Instar Analytics BIG

Instar Analytics BIG is the distributed calculation version of Instar Analytics, able to process requests faster and with a potential wider range of samples up to a few millions households.

The key factor is the parallelization of template calculations by splitting the sample data into smaller pieces and aggregating the final results at the end.

Using a BIG configuration provides scalability, reliability and load balance in a transparent way for the final user.

The user interfaces are identical and there are no additional skills needed to use the BIG version.

The households in the dataset are split into N partitions, with an algorithm which tries to distribute the households in the most efficient way possible. These partitions will have identical or very similar number of households

One or more calculation nodes use each partition, and the Job distributor will balance the workload between the available slave replicas, providing the best performance. If more concurrent users are needed, more calculation nodes can be launched to cover this extra workload (permanently or just for high-demand peaks).

In case of failure of one calculation node, their replicas will handle their calculations, providing reliability for the final user in a transparent way.

Performance & Scalability

The fact of splitting the audience data into N subsets can lead to a drastic improvement in performance, compared to what can be obtained in a classical Instar Desktop with the complete dataset.

For an optimal performance it is recommended not to place too many slaves in a single server and use SSD disks (to avoid bottlenecks in the disk access). Also a good LAN connection between master and slave nodes is recommended.

As N (number of sample subsets) grows, the performance will be better but the hardware needs will increase proportionally, resulting in a higher cost. It is important to chose a suitable value with a good balance between cost and performance.
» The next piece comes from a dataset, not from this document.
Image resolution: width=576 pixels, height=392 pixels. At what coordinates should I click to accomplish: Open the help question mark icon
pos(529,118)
N can be modified after the system has gone live, but in that case a re-partition of the historical data is required.

Cloud-Ready Application

Instar Analytics BIG is designed to be hosted on centralized servers, either on-premises or in commercial cloud-computing platforms like Amazon Web Services, Microsoft Azure, Alibaba's Aliyun or Google Cloud.

Instar BIG, as a scalable product, takes advantage of these cloud platforms flexibility and scalability.

Flexibility

Instar Analytics BIG is fully compatible with our other products:

It can be accessed through Instar Analytics IEA to retrieve data from Instar to be used in third party applications, custom-developed applications or to be merged with data from other sources.
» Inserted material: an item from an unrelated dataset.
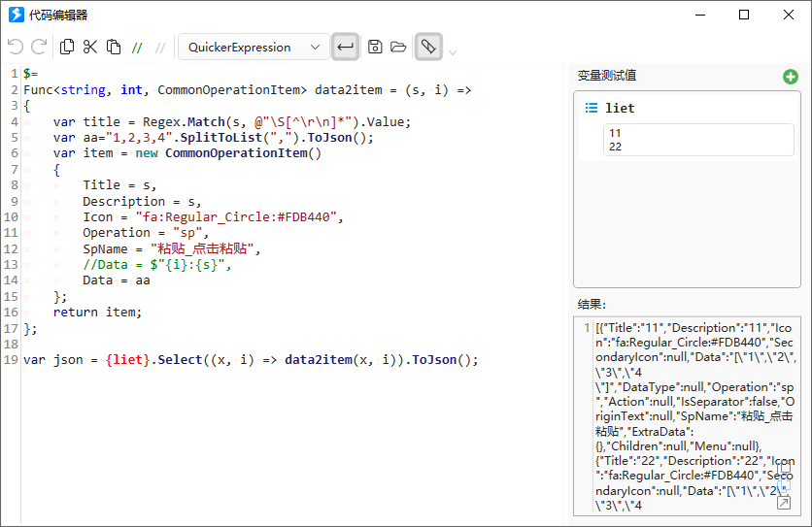Comment lines with green double-slash icon
Screen dimensions: 812x527
137,49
It can work as backend for Instar Analytics Web.

Requirements

Master and Slave nodes have the same software requirements as a standard Instar Desktop installation.

Infrastructure: several servers to host the master and slaves; ideally 1 per slave + 1 per master, but this will depend on the trade-off between cost and performance, and the number of users who will access the product.

Recommended: SSD disks and good network connection.